In 2015, the Audit Committee comprised Mikael Silvennoinen,
Arto Hiltunen and Martti Asunta. The Audit Committee convened 4 times. Committee members Asunta and Hiltunen attended all meetings. Silvennoinen attended three meetings. The attendance rate of the Audit Committee members was 92 per cent in 2015.

In 2015, the Compensation Committee comprised Martti Asunta, Arto Hiltunen and Antti Tukeva. The Compensation Committee convened 6 times, and the members’ attendance
rate was 100 per cent.
 

President and CEO

Metsäliitto Cooperative has a CEO who also acts as the President and CEO of Metsä Group unless otherwise decided by the Supervisory Board. The President and CEO manages the operations of the entire Metsä Group. Currently, the President and CEO of Metsä Group, Kari Jordan, also acts as the CEO of Metsäliitto Cooperative. The CV of Kari Jordan and his holdings in Metsä Group can be viewed by clicking the adjacent link.

The President and CEO's duty is to manage the operational actions of Metsä Group in accordance with the law, regulations, decisions and instructions from the administrative bodies. According to the regulations, the President and CEO is in charge of arranging the running administration of the cooperative and supervises financial administration.

The President and CEO is elected by the Supervisory Board, and the Board of Directors approves the contract of the President and CEO. The deviation from the Finnish Corporate Governance Code in the election of the President and CEO can be justified by Metsäliitto Cooperative's cooperative administrative model.

Executive management team

Metsä Group has an Executive Management Team with Metsä Group's President and CEO as its chairman. The Executive Management Team assists the President and CEO in the planning and operational management of business operations and prepares proposals to the Board of Directors, such as business strategies, budgets and significant investments. The Executive Management Team has no authority based on laws or rules. The Executive Management Team comprises Metsä Group’s President and CEO, the CEOs of the subsidiaries, the directors of the Metsä Wood and Metsä Forest business areas, as well as the Group’s CFO and Strategy Officer.

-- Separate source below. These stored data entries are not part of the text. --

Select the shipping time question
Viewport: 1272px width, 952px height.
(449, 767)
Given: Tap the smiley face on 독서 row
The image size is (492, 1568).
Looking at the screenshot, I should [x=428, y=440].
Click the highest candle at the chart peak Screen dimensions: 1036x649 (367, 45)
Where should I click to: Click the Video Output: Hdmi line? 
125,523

The Executive Management Team primarily convenes twice a month as summoned by its chairman and whenever necessary.

The current Executive Management Team comprises Kari Jordan (President and CEO), Hannu Anttila (Executive Vice President, Strategy), Petri Helsky (CEO of Metsä Tissue Corporation), Ilkka Hämälä (CEO of Metsä Fibre Oy), Mika Joukio (CEO of Metsä Board Corporation), Esa Kaikkonen (Executive Vice President, Metsä Wood), Juha Mäntylä (Executive Vice President, Metsä Forest) and Vesa-Pekka Takala (CFO). CVs of the members of the Executive Management and their holdings in Metsä Group can be viewed by clicking the adjacent link.

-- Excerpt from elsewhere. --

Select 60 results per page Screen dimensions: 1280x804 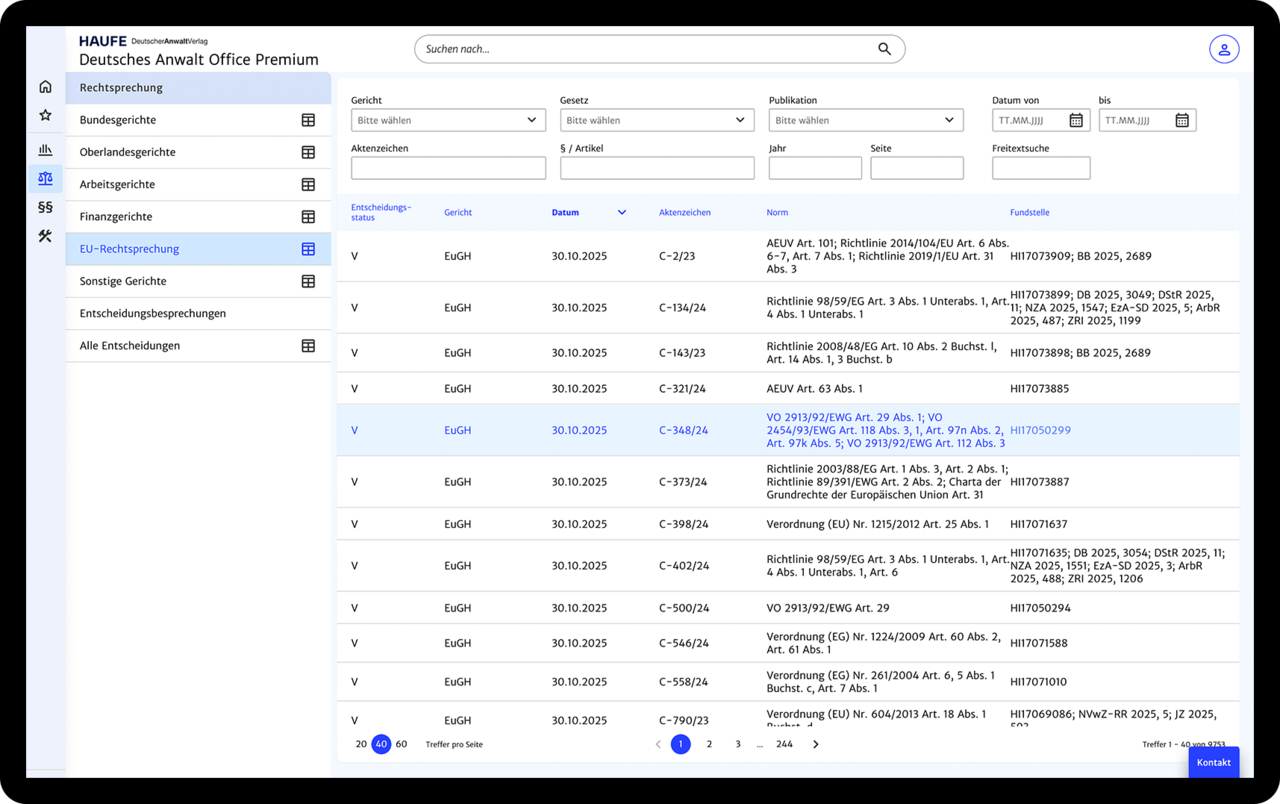401,744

                                  

District committees

In accordance with Metsä Group's rules, there is a District Committee in each supply district. The District Committee comprises the members of the Representative Council, Supervisory Board and Board of Directors elected from the District's area. It also includes candidates not elected in the election of the Representative Council, twice the number of the representatives elected from the District's area, with a minimum of five (5), in the order of the personal number of votes. The guidelines approved by the Supervisory Board specify the tasks of the District Committee. According to the guidelines, the main task of the District Committee is to promote communication and interaction between the members and the Metsäliitto Cooperative supply district in question with its operation.